Karla Kuhn / 23.04.2021

Susanne Weis,  “Heike Makatsch und Meret Becker haben widerrrufen…...”  BEIDE Darsteller, auf die ich SEHR gerne verzichte, beide für mich ohne Substanz, ich kann die nicht sehen.  In der neuen Verfilmung “Schloß Gripsholm” ein grottenschlechtes REMAKE des schönen Originals mit der wunderbaren, charismatischen NADJA TILLER, der bildschönen Jana Brejchova, Hanns Lothar und Walter Giller , spielt die Makatsch die Hauptrolle, ich war entsetzt, diese fpür mich nichtssagende Person, wir haben abgeschaltet. Bei dem “Mädchen Rosemarie” das gleiche. Ein Film mit Starbesetzung (damals gab es die echten noch)ein Film der mit erstklassigen Schauspielern besetzt war und dann mit xy Schausspielern neu zu verfilmt , kann ja nur in die Hose gehen. Aber klappern gehört zum Handwerk, da scheint ja so ein Widerruf gerade zur richtigen “strammen Merkelzeit” zu kommen. Oder gab es etwa PENUNSE ?? Andreas Zöller, “Hahaha, die Ersten dieser Helden, machen sich schon in die Hose. Der übliche Schwachsinn. Stichworte: AFD, Coronaleugner, Aluhutträger, Verschwörungtheoretiker usw.. Mal abwarten, wer noch Eier_innen hat.”  HERRLICH. Vor allem die Helden. Thomas Hechinger, LIefers “Ein Held der Revlution?” DANKE für den gelungenen Witz am Abend. VIELE sind auf den fahrenden Zug aufgesprungen, nachdem sie im Unrechtsstaat brav nach Drehbuch gespielt haben. Wenn sich Schauspieler/Darsteller erst nach einem Jahr äußern,ist das m-M-n. genau so lächerlich und unglaubwürdig, wie die Reklame, der sich manche/viele verschrieben haben.
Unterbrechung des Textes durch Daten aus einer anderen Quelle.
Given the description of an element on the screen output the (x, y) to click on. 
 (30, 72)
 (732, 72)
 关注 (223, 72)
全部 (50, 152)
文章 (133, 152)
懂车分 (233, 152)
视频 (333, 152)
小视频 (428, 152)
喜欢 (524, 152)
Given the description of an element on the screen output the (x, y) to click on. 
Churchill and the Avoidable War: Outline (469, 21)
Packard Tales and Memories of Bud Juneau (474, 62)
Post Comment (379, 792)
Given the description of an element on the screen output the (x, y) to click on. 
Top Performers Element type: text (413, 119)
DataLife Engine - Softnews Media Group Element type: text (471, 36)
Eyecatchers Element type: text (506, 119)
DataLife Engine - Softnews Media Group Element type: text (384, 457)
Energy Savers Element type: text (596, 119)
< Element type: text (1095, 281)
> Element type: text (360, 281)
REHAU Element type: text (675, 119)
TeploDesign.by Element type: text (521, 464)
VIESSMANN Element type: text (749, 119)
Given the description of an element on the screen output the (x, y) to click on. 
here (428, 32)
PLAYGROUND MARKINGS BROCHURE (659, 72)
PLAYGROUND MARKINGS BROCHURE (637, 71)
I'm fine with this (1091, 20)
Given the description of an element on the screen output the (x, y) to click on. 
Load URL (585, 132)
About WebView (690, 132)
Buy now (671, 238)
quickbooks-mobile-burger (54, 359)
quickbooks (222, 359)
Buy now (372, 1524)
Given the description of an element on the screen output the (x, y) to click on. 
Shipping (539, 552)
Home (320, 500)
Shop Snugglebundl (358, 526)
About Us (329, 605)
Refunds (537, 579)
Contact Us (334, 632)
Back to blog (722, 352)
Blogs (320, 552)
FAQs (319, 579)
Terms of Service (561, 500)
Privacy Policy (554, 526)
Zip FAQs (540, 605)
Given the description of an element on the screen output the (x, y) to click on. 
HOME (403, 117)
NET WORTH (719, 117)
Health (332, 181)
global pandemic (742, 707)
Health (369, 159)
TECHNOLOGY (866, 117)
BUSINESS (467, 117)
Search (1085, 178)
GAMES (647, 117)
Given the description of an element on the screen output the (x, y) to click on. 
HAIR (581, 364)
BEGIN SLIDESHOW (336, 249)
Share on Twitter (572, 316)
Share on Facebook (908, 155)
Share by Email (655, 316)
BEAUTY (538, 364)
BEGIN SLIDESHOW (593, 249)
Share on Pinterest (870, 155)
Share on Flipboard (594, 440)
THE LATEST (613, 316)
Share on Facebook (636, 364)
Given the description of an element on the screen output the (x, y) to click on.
Knapp, Heinerich / 23.04.2021

WDR3 heute am Frühabend : Exclusives Interview mit JJL und Martin v. Mauschwitz….echt zum beömmeln, selten so gelacht. JJL tat sehr schusselig, halt Schauspieler..gelernt ist gelernt… und führte MvM mal so richtig hinter die Fichte ! Was stammelte der Moderator nur daher..und JJL stammelte zurück. Die Krönung wäre eine Einladung ins Studio… man bräuchte nicht viel zu wetten, wer dann anschließend ärztliche Hilfe benötigt.

Marco Schulz / 23.04.2021

Ich bin skeptisch. Zu Sachfragen, nichts. Dafür viel Emotion, und beißender Spott, der das gesellschaftliche Klima weiter vergiftet, und spaltet. Diese Leute gehören zum System. Man kann sich durch viele Videos klicken, emotional sein, es ist Unterhaltung, unten halten, und am Ende ist alles wie zuvor.

Wolfgang Lang / 23.04.2021

Das ganze erinnert stark an stalinistische Schauprozesse, wo die Angeklagten sich auch entschuldigen mussten, bevor sie den Genickschuss bekamen. Wer sich in der sowjetischen, nationalsozialistischen, DDR-kommunistischen Geschichte gut auskennt, der hat zur Zeit, im untergehenden Merkelozaen verdammt viele Deja-vu-Erlebnisse. Und die Kadenz ist weiter steigend.

Sylvia Hegewald / 23.04.2021

Ich habe nicht alle Beiträge gesehen, und es waren wirklich SEHR gute dabei, und auch eher mittelmäßige. Aber egal - es war nach langer Zeit Schweigen aus dieser Ecke ein Lebenszeichen und ein Statement zu eigenständigem Denken. Um so trauriger, wenn man am nächsten Tag der Meinungsfreiheit eine öffentliche Absage erteilt.